Walmart Stores, Inc. (“Walmart”) has filed a
Motion in Limine seeking to exclude from evidence Plaintiff
Elizabeth Wiseman's (“Plaintiff's”)
proffered expert opinion testimony and related medical
information. [ECF No. 25]. Plaintiff filed an Opposition and
Motion for Leave to File Expert Witness Disclosure, [ECF No.
26], and Walmart filed a Reply thereto, [ECF No. 28]. Walmart
has also moved for sanctions against Plaintiff, including
attorneys' fees, and Plaintiff has opposed the motion.
[ECF Nos. 28, 31]. For the reasons set forth below,
Walmart's Motion in Limine is DENIED in part and deferred
in part; Plaintiff's Motion for Leave to File Expert
Witness Disclosure is GRANTED in part and deferred in part;
and Walmart's request for sanctions is DENIED.

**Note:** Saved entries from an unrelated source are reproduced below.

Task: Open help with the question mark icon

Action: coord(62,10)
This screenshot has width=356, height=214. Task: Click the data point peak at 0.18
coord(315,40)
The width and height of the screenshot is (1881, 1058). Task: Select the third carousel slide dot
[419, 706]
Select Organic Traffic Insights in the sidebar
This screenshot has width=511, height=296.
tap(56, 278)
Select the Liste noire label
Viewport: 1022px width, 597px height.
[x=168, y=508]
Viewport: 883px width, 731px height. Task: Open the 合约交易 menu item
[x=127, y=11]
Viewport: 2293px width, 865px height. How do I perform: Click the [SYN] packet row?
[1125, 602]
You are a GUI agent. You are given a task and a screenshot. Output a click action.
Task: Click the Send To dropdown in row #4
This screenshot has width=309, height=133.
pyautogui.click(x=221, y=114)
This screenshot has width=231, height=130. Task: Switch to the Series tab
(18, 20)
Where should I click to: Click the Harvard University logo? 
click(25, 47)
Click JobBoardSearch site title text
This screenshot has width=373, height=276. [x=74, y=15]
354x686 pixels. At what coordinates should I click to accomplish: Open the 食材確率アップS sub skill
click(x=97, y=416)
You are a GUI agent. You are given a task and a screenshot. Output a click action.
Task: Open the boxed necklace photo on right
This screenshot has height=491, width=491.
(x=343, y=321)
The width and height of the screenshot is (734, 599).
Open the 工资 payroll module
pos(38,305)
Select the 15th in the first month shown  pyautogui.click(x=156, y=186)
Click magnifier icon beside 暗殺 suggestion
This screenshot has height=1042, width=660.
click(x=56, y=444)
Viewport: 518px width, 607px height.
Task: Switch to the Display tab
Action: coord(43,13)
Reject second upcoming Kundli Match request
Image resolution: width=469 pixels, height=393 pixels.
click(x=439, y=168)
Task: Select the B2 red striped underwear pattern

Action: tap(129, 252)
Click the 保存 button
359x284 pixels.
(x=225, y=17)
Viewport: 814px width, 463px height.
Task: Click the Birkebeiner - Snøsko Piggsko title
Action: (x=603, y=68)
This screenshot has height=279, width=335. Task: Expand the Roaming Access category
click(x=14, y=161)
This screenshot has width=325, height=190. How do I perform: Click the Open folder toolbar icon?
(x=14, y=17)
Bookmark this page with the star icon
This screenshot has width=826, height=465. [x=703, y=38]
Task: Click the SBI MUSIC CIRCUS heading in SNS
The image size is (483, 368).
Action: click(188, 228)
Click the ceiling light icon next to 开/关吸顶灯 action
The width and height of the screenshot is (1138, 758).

28, 2014, Plaintiff slipped and fell while walking down the
detergent aisle of Walmart Store #2290 in Owings Mills,
Maryland. See Pl.'s Compl., [ECF No. 2].
Plaintiff alleges that the fall caused her significant and
serious injury. Id. Plaintiff filed a complaint
against Walmart in state court in November, 2016, and Walmart
removed the matter to this court soon after. See
[ECF No. 1]. Pursuant to a scheduling order, Rule 26(a)(2)
disclosures were due on February 27, 2017 and March 27, 2017
for Plaintiff and Walmart, respectively. [ECF No. 11]. On
March 10, 2017, Plaintiff responded to Walmart's
discovery requests, and produced, in relevant part, two
hundred and thirty-four pages of bills and records relating
to Plaintiff's medical treatment. Pl.'s Opp., [ECF
No. 26-6, 3]. On March 27, 2017, Walmart timely submitted its
Rule 26(a)(2) disclosures. [ECF No. 26-11]. Plaintiff,
however, failed to submit any expert disclosures until April
27, 2017, two weeks before the discovery deadline, at which
time she identified 13 treating physicians as “hybrid
fact/expert witnesses[.]” [ECF No. 26-14]. In
contemporaneous correspondence, Plaintiff's counsel
informed opposing counsel that Plaintiff “only
intend[s] to call Dr. Chad Zooker at trial, but [has] noted
the other providers to the extent [the parties] are unable to
agree to the authenticity and inadmissibility [(sic)] of
… Plaintiff's medical bills and records.”
[ECF No. 26-13]. The instant motion followed. [ECF No. 25].
THE LEGAL STANDARD
Rule of Civil Procedure 26(a)(2)(A) requires a party to
“disclose to other parties the identity of any witness
it may use at trial to present evidence under Federal Rule of
Evidence 702, 703, or 705.” Fed.R.Civ.P. 26(a)(2)(A).
In addition, Rule 26(a)(2)(B) requires parties to produce
written reports for any witness who is “retained or
specially employed to provide expert testimony in the
case” or “whose duties as the party's
employee regularly involve giving expert testimony.”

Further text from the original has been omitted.